Despite their limited range when it comes to acting chops, man’s best friend has a long history of capturing the Hollywood spotlight. From my childhood alone, I still have fond memories of dog-centric fare like Beethoven, Homeward Bound and Air Bud, just to name a few. The tradition has been in hiring well-trained canines along with their corresponding handlers but the latest adaptation of The Call of the Wild takes a different approach. Instead of casting a real-life dog, Disney has chosen the CGI route and rendered a new digital Buck from the ground up. Technology is such that Buck often looks rather convincing, especially the more time we spend with him, but all the special effects in the world still can’t disguise a lackluster story.
The premise follows the broad strokes of the Jack London novel upon which it is based, still centered around the St. Bernard and Scotch Collie mix known as Buck. We follow him as he’s stolen from his pampered California life with the respected Judge Miller (Bradley Whitford) and shipped up to Alaska amidst the Gold Rush. After a temporary stint with cruel owners, he finds his way as a sled dog on a mail route with the much kinder Perrault (Omar Sy) and his wife Françoise (Cara Gee). Through teamwork and dedication, he is able to work his way up to alpha dog until the route is abruptly cancelled and he falls under new ownership by the odious city slicker Hal (Dan Stevens). Not longer after, he is rescued by outdoorsman John Thornton (Harrison Ford) and the two set off on a new adventure together.

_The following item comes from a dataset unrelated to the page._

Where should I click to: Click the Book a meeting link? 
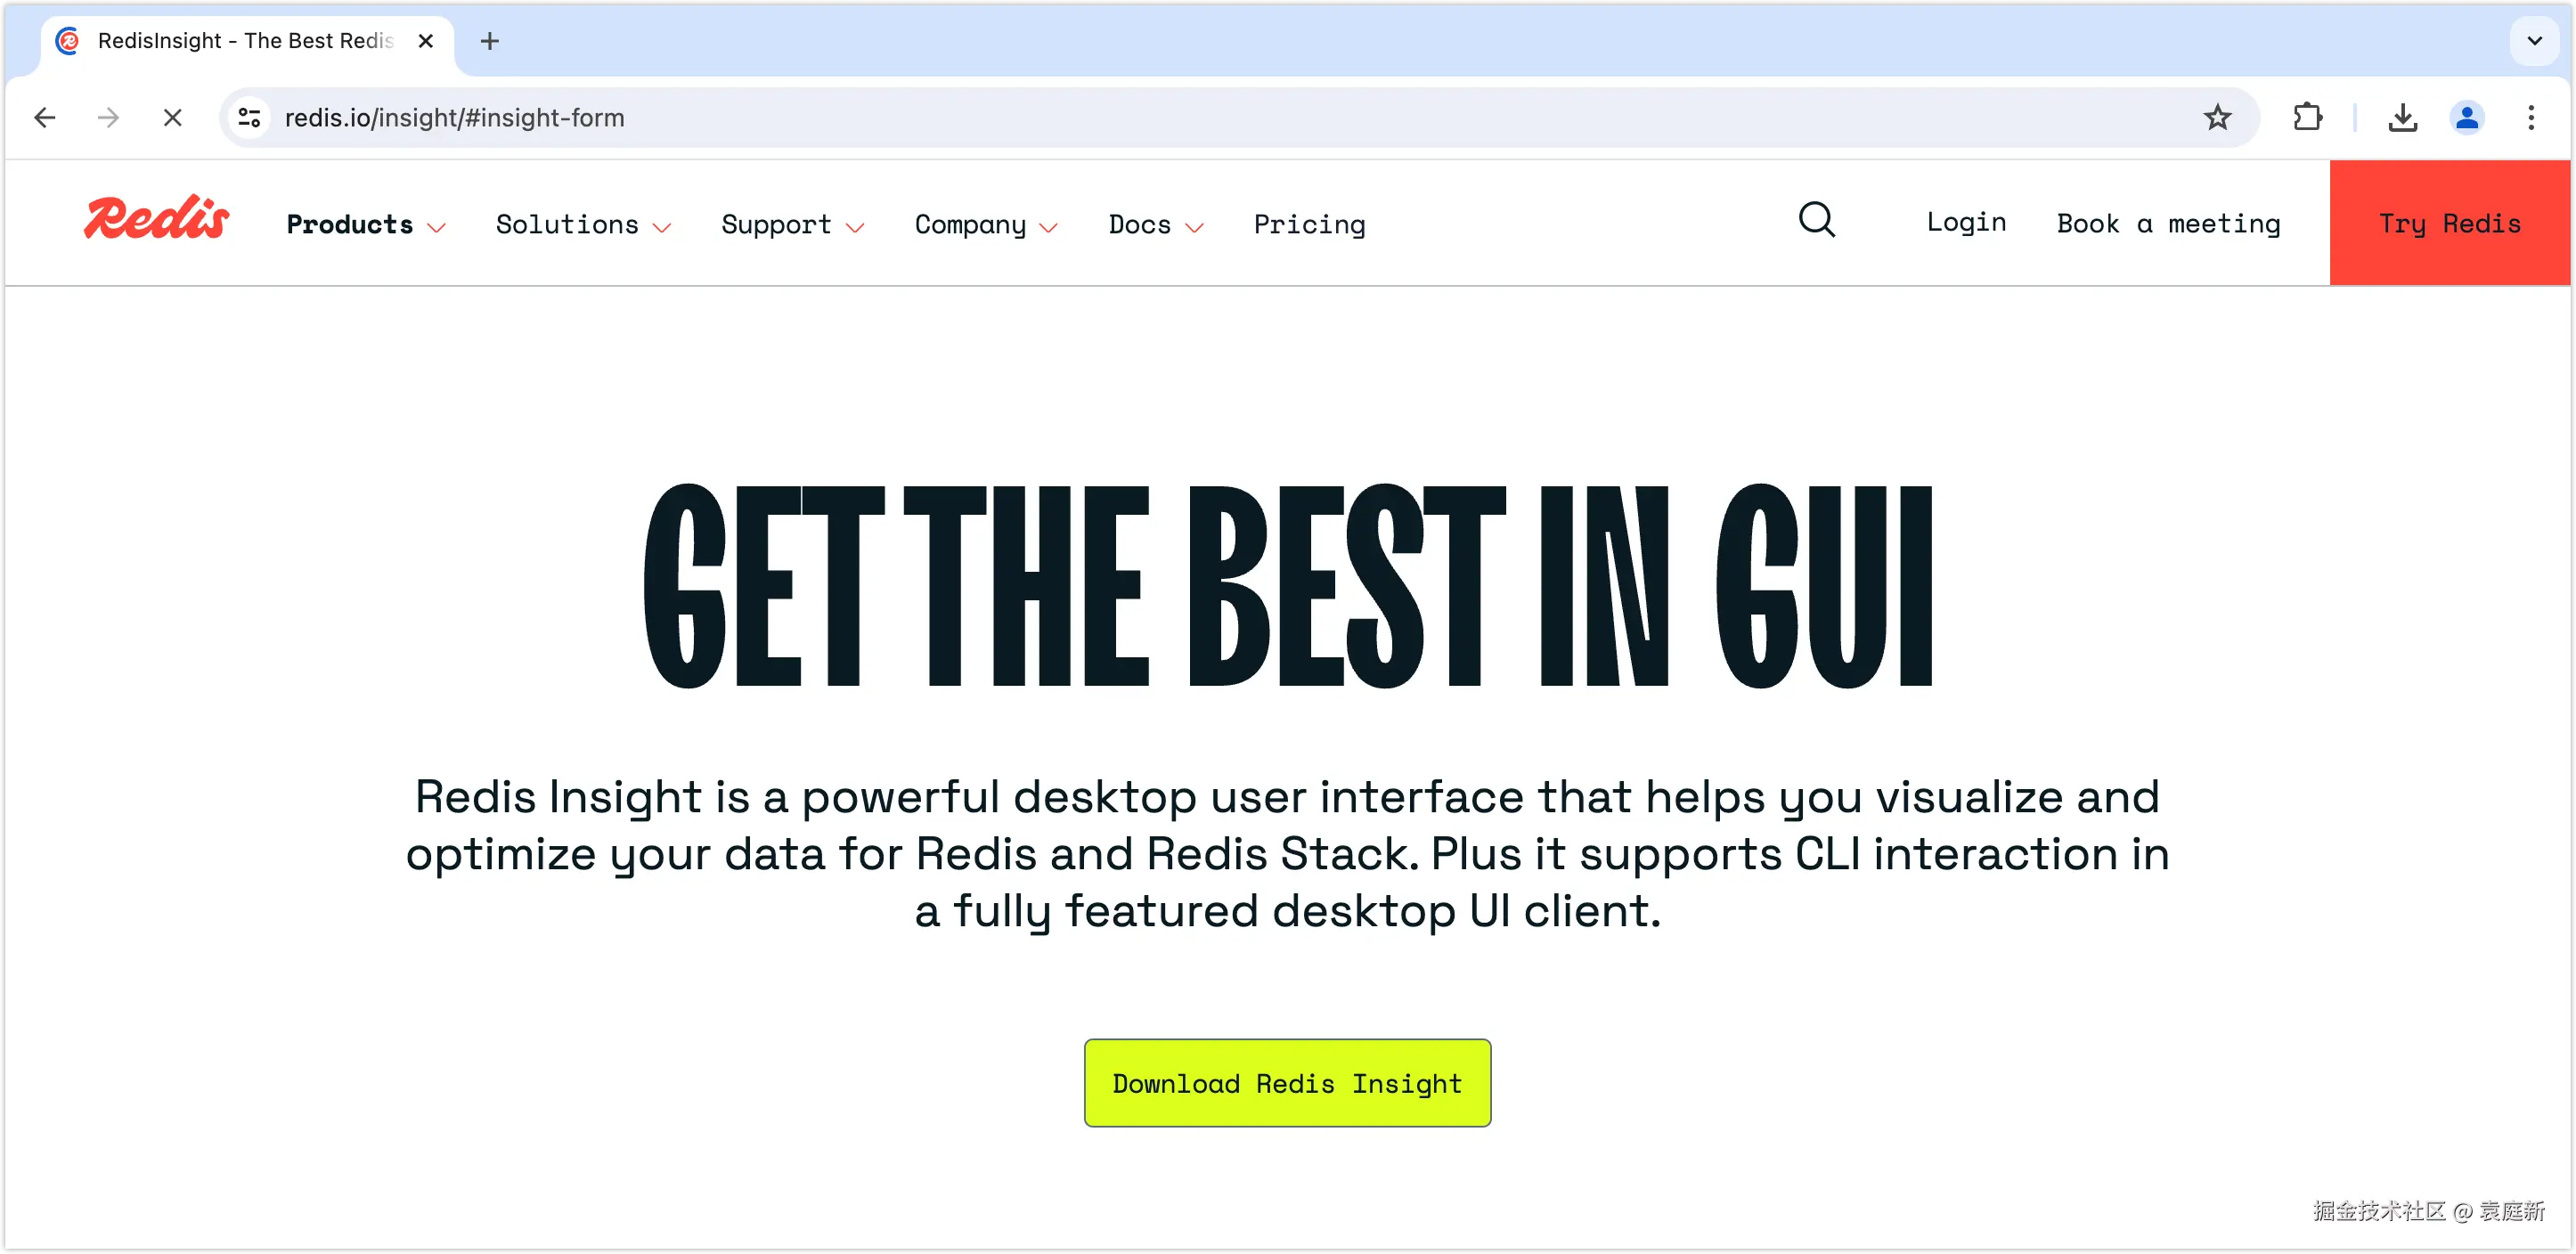tap(2168, 224)
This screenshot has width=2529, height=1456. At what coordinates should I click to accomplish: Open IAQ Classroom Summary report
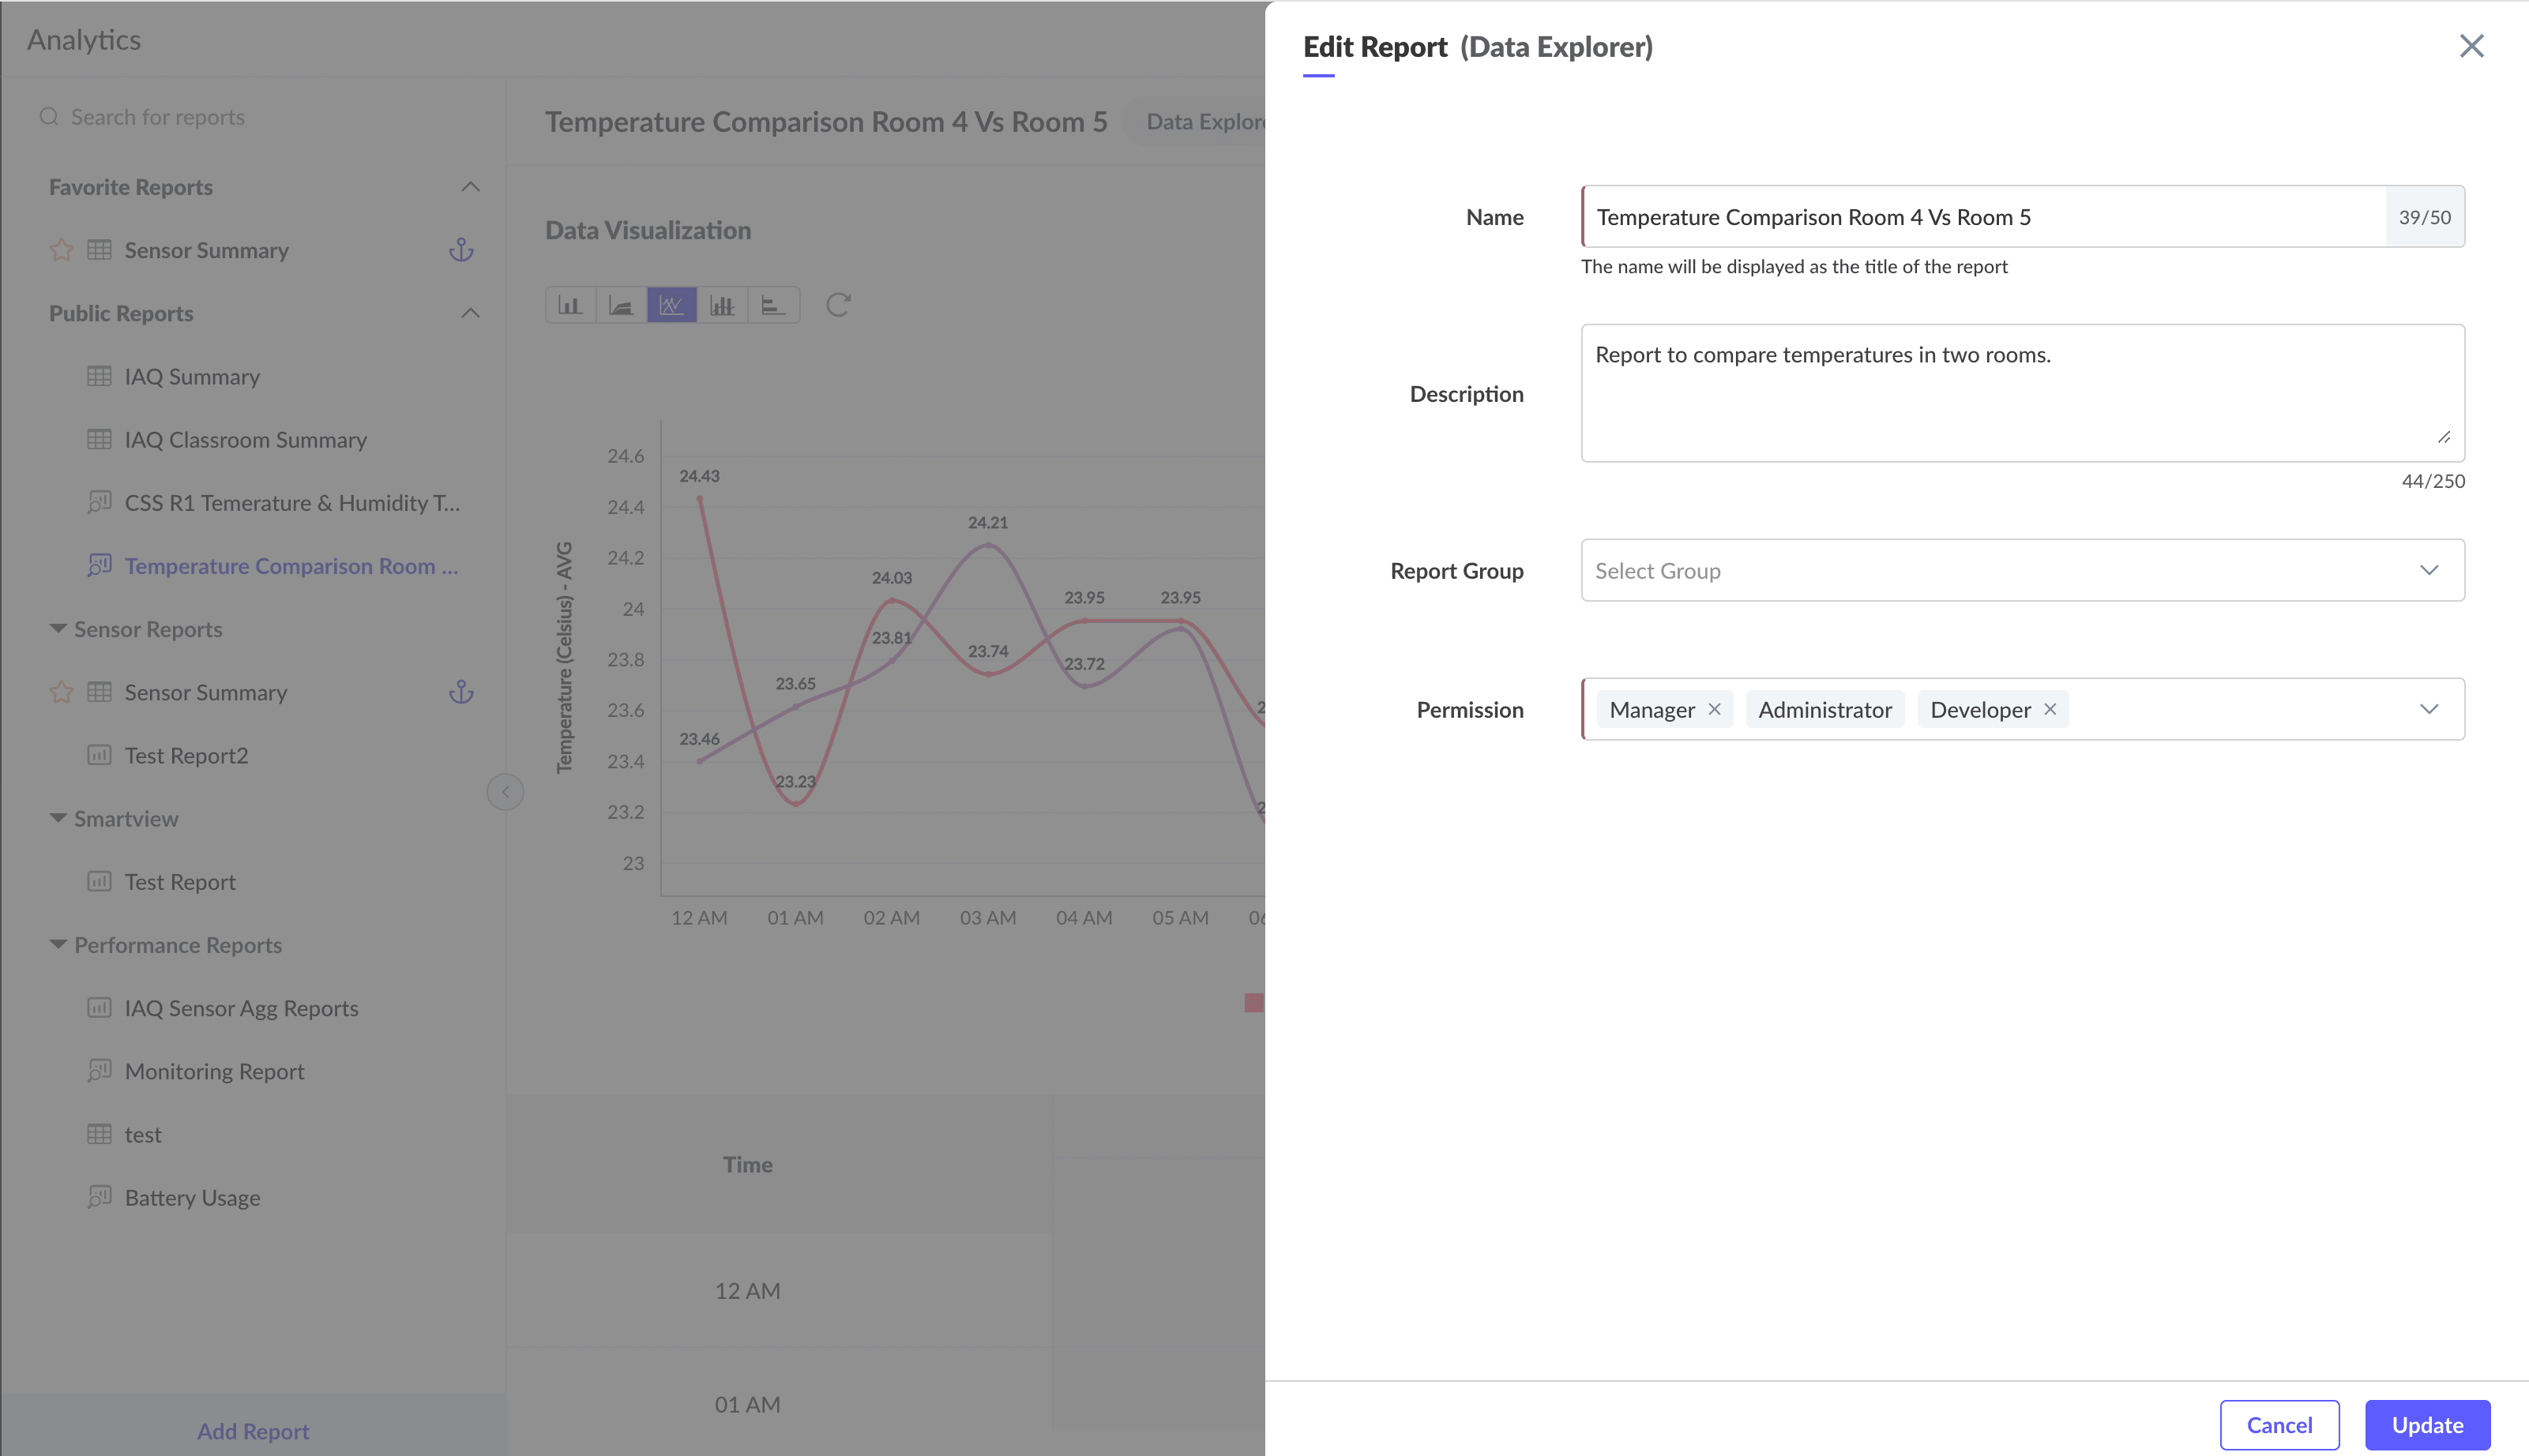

The most important and prevalent hurdle for the film to manage is the believability of computer-generated Buck as a substitute for the on-screen flesh-and-blood canine to which we’re aquatinted. Save for a few frames here and there, I’m happy to report that the illusion worked quite seamlessly for me; I stopped thinking about whether the dog was “real” about 10 minutes in, which I would signify as a success. I appreciate that Buck appears not just in shadows or darkness, where it’s easy to conceal shoddy rendering, but also in many scenes in broad daylight. I had similar praise for Disney’s Lion King remake last year but thankfully, Buck is infinitely more expressive here than the stilted creatures in that production. Animators paid careful attention to all the mannerisms that make dogs so lovable in the first place, so every tail wag and eyebrow raise is calibrated for maximum potency.
The frustration sets in when we realize that director Chris Sanders and his screenwriter Michael Green brought very little new perspective to this tale, which has already been adapted several times for the big screen. Harrison Ford’s husky voiceover narration removes any iota of subtlety from each plot point, which may be helpful for younger viewers to track along but is sure to grow tedious for adult audiences. Understandably, Ford is prominently portrayed in the film’s poster and trailer but his character doesn’t really become a factor into the story until about an hour in. Once Buck and Ford share the screen, the movie’s true potential is unlocked but it takes multiple training montages and action sequences to get there.
More than any actor in the film, Ford makes us feel that Buck is not only real but a true companion to his lonely prospector character. Whether Buck is burying John’s troublesome bottle of whiskey or stashing John’s hat in his mouth, Ford brings the level of charm and playfulness that effortlessly recalls the Han Solo-Chewbacca relationship from the original Star Wars trilogy. If only the movie had spent more time with those two instead of wasting time with throwaway characters like Hal, a villain so comically over-the-top that I think Dan Stevens literally twirls his mustache at one point. The Call of the Wild is a serviceable update to a well-worn tale but it doesn’t quite have enough to make it stand out from the pack.
Score – 2.5/5
Coming to theaters this weekend:
The Invisible Man, starring Elisabeth Moss and Aldis Hodge, reimagines the classic H.G. Wells novel as a thriller about a woman who is being stalked by an abusive ex-boyfriend that nobody can see.
Playing at Cinema Center is Best International Feature Film Oscar nominee Pain and Glory, starring Antonio Banderas and Penélope Cruz, about a film director who reflects on the choices he’s made as past and present come crashing down around him.
Also playing at Cinema Center is After Midnight, starring Jeremy Gardner and Brea Grant, about a man who house is attacked nightly by an unseen creature after his girlfriend suddenly disappears.